EGOISTIC狂愛デジャ・ビュ

とんでもない所に来てしまった。

そう思い、ゴクリと唾を呑む。

不安げな表情の小鳥を一瞥すると、氷河は細長い廊下を歩き出し、中央にある螺旋階段の前で止まった。

「来い。階段を上がる。
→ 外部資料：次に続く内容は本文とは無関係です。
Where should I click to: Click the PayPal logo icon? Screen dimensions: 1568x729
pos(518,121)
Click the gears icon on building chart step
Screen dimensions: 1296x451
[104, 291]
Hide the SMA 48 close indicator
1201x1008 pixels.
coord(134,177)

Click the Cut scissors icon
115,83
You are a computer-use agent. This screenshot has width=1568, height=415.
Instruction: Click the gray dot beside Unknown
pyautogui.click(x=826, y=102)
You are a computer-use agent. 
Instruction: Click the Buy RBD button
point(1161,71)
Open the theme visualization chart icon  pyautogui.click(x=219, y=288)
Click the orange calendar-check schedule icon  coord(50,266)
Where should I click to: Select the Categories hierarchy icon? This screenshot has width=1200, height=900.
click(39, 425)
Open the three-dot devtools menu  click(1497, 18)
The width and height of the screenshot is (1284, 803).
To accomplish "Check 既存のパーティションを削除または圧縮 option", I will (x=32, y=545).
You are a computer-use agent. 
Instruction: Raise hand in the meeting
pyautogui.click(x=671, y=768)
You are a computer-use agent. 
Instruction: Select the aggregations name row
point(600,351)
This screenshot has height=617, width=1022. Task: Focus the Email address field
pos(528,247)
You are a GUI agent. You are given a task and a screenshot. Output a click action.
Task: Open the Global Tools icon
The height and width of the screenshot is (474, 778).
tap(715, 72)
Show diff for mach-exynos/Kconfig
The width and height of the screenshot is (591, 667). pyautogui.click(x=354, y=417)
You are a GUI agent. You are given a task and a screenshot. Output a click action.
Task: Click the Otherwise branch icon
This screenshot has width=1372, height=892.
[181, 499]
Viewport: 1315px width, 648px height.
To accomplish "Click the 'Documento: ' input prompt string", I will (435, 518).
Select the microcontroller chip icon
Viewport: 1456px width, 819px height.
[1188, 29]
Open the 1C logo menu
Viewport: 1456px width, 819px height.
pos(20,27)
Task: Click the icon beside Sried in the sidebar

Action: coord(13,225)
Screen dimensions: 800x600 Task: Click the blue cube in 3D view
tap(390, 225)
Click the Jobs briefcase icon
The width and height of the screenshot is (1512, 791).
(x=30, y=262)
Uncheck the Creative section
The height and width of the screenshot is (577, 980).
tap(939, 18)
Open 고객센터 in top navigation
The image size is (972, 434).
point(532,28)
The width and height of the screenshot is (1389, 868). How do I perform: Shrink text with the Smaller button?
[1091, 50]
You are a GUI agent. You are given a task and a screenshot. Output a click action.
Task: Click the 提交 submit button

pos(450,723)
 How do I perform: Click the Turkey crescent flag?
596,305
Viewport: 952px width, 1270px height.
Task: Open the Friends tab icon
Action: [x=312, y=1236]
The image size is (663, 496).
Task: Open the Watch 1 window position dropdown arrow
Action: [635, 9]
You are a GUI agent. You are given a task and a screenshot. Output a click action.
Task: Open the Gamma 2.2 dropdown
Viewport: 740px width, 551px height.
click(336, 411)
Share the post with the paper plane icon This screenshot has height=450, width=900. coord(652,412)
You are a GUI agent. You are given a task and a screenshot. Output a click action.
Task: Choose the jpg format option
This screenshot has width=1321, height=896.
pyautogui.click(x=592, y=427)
グズグズするな」

黒いコートを羽織った軍人に威圧感たっぷりに睨まれては、素直について行くしかない。


「どこへ行くんですか?」

階段を上がりながら尋ねると、前を向いたまま氷河が答えた。

「最上階にある俺の寮だ」

そのままスタスタと階段を上がっていく。

置いていかれないように小鳥はスピードを上げたが、全くペースを乱さない氷河に合わせていたせいで、だんだんと息が切れてきた。


「あ…のっ…まだ、ですか?」

「なんだ?この程度でバテたのか?現在地は九階だ。最上階の十一階まであと僅かだぞ」

もう少しと聞いて小鳥が表情を明るくした時だった。


「あ、氷河。戻ってきてたんですね」

九階の廊下から男子の声が飛んできた。

螺旋階段の途中で立ち止まった小鳥と氷河が同時に声の主を見る。